Stored data
:::::
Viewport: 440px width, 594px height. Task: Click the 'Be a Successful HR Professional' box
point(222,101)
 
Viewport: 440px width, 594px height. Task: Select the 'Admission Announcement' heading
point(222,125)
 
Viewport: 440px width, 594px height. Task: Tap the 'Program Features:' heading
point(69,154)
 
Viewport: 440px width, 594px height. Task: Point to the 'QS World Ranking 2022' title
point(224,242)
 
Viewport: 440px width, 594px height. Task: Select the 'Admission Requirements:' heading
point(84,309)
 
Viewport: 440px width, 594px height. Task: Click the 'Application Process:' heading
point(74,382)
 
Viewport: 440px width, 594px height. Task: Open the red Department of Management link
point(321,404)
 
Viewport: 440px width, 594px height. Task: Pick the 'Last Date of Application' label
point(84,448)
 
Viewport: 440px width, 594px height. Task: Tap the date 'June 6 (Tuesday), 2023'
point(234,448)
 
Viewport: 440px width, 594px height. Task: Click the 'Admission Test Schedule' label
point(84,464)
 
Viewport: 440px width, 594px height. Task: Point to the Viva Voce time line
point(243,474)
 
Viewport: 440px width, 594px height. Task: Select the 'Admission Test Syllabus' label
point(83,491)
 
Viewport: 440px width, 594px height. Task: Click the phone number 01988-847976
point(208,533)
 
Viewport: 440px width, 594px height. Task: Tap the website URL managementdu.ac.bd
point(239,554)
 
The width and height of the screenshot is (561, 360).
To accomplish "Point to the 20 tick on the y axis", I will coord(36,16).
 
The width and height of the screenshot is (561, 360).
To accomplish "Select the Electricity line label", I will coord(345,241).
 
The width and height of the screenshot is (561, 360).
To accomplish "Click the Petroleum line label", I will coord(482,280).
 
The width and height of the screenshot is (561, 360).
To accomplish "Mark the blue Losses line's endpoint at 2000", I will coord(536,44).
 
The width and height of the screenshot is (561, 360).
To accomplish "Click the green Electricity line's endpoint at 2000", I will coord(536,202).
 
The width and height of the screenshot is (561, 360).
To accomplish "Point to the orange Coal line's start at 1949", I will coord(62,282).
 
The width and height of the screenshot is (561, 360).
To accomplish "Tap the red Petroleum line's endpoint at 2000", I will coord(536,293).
:::::
▶ [DIRECTION]:
Swap "website URL" for "web address" in the stretch from the line containing "Viewport: 440px width, 594px height. Task: Tap the website" through the line containing "point(239,554)", and write out only those lines with everything else left as it stands.

▶ [THE ANSWER]:
Viewport: 440px width, 594px height. Task: Tap the web address managementdu.ac.bd
point(239,554)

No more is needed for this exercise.